Now here I am again, a fully human being, which I was not before. I have to credit my psychiatrists and psychotherapists in Florida for their help in this regard, but most of all I have to credit my son and Sister Marie (here) who got me baptized. And then, my son. More. And More. And More. I need to find a way to grow in him the love that was always there to make him holy and strong. so that he can survive these difficult days and continue in faith. God, let him do a fly by past AFA on the way to make a quick landing at CCC in Clearwater to thank them for saving his life. Which they did.
And, here in PA, thank you for permitting my mother to finagle a place for him at Kutztown University here, circumventing the usual application process as I understand it. As usual, she took my son away from me and tossed me to the lion’s den in Easton where I was supposed to be killed. But my son embarrassed them into coming to pick me up with an ace moving service and I escaped with my dignity intact , although not my safety. I’ve been running ever since. Hence the bizarre hospitalization on the cardiac unit at LVH Cedar Crest in ?2014. I was so ill.

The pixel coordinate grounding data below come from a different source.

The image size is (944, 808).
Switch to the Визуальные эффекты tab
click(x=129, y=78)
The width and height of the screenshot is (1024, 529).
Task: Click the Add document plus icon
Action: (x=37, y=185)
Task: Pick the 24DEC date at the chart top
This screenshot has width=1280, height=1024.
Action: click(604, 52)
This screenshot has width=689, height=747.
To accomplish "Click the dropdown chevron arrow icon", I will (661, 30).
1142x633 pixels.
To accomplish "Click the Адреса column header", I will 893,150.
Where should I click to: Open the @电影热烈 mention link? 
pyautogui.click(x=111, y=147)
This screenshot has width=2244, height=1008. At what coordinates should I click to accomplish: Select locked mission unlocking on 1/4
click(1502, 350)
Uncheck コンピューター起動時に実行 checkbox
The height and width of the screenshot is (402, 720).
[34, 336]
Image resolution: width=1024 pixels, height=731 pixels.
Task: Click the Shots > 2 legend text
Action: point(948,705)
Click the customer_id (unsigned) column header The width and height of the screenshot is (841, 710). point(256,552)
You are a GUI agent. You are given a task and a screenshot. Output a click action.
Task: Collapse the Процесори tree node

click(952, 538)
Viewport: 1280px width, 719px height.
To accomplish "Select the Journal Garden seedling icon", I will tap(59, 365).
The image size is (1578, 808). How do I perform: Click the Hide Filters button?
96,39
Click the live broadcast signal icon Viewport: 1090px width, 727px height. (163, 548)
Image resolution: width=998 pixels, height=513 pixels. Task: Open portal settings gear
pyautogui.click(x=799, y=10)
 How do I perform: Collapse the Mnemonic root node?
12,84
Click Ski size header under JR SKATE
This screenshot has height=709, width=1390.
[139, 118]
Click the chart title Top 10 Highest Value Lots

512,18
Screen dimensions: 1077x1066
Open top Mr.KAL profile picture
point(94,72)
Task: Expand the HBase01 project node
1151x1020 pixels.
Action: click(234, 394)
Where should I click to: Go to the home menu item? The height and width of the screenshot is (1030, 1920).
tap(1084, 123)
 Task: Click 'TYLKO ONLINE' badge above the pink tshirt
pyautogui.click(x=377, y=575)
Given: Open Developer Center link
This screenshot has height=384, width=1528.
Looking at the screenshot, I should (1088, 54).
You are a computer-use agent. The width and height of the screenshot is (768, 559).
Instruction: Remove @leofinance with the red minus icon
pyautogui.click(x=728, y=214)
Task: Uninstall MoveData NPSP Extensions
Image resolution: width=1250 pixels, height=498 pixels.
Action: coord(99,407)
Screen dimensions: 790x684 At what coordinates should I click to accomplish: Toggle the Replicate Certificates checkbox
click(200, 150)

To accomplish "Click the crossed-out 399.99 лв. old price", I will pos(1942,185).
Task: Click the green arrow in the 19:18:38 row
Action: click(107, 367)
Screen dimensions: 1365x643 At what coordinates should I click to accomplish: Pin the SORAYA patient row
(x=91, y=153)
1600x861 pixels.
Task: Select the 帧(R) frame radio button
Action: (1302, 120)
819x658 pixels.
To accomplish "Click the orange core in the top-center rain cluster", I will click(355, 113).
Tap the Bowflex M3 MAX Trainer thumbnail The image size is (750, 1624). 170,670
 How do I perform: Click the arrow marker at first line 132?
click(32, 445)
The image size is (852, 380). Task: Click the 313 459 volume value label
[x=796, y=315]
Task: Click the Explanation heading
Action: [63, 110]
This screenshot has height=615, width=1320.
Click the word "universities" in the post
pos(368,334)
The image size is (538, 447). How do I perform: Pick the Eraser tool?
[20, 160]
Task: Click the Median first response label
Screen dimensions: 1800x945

My rage with my mother, there is no end to it. Where it comes to, not just me, but me with my child. I would never physically harm her and I never did. I did one time when it had nothing to do with her. She walked into my space and it triggered a reaction that was completely involuntary. I’m sure my father took pictures. that would be their way. And those, together with the Hopkins write-up, have followed me all my life.